I held up the toy for a bit and then gently placed the model on the side table between us.

‘Not really. This is just a model. There aren’t any more of him running around anymore.’

‘What happened?’

‘They died out. They got killed. And just like that, now they’re gone.’

‘Who killed them then? You said that they were big and bad. What went wrong?’

‘Everything. Just about everything. And that’s just the way it is when you get too big and strong. It makes people around you aware of their own smallness and then they want you out. Or they want you down. They want you being small like them and they want you to want less because their flimsy little hearts wouldn’t dare to dream a dream that scared them. They are pitiable little things- the rest of them. They tell the world that they aren’t afraid of a thing in it and yet they run scared of themselves. Walk up to the bravest guy in the room and ask him to spend an hour without his phones and tablets and coterie of screens and the guy will lose it. The thought of being by himself will wring him dry. That confident swagger crumbles like stale cookie and he is just a weakling like the rest and when that happens, take a step back and look around at the others in the room and you will notice how the ones- the weak and insignificant ones- are suddenly cocky and happy and you will know that it is because they are content knowing that everyone in the room is now mediocre and there are no standards by which they can fall short of.

That’s what went wrong with the T-Rex. They got too big and too strong and that got under everyone’s skin. There wasn’t a fight they couldn’t win. Their prey knew they were just lucky when they got away and knowing that, they always lived looking straight and over their shoulders. The ones that weren’t preyed upon hated that they were of no consequence or of any significance in his mighty world. They were passengers passing him by and he didn’t care enough to take note of them. They wished he would, but he didn’t and that ticked them off. They were safe. But they wanted some of his adventure. Yet when they wanted it, they woke up and realised that they weren’t fit enough to match their step with his. So they got around doing the one thing that they did best. They hated him. Now if he cared enough he would have known better and acted wiser. But if there was a flaw in him, it was that he didn’t care. He didn’t care enough to learn what the others were thinking. He didn’t learn that knowing what others thought of him wouldn’t change him. Instead he got so busy looking forward and leaning into the future that he forgot to pause for a moment and look at his own hands that had grown weak and small. He didn’t need it, but they could use it. They used it to tell him that he was the problem that they couldn’t help him when he needed it. That quite literally, when it came to him, he had tied up his own hands and that is why they couldn’t pull him out of that bog that he was drowning in. His biggest weakness was that he kept his own counsel and wanted little of mediocre companionship. And if there is one thing that the large majorities have hated, all throughout the course of life- human and otherwise- it is that one guy who can think and act for himself. Nothing is scarier than the self reliant soul, for if one cannot discern one’s own purpose and walks into a world not being needed by the self reliant ones, all ambition becomes recipe for immense solitude. And this, as I have mentioned earlier, is something few can handle.

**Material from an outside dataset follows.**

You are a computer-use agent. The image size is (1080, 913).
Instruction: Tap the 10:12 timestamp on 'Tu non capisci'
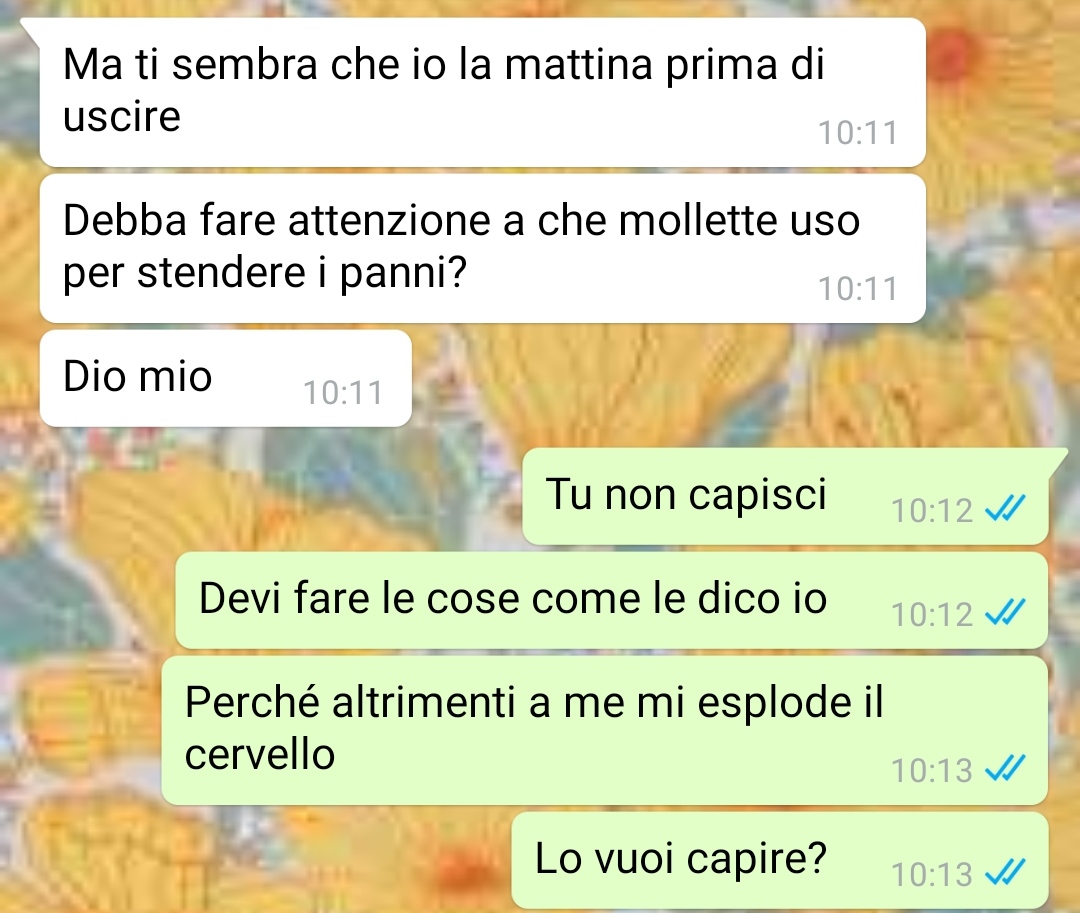coord(932,511)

Now here’s something you need to know. There is a lot of truth in what I have just said. And there are a whole lot of factual inaccuracies. I’m not sure if you will remember all of it because it came out in a rush and you might want to sit back and mull on it a bit. Read up on it as well. But you must remember this much. The most clarity you will ever find is going to be shapeless and vague. You will know it is there not because you see it, but because you feel it. Not because you heard it, but because you have known it- all along. And everything you are ever going to be will be what you make of the truth that you have known all along.

Now I’m starving, kid. Hold Biggex while I get out there and get us some grub, wont you?’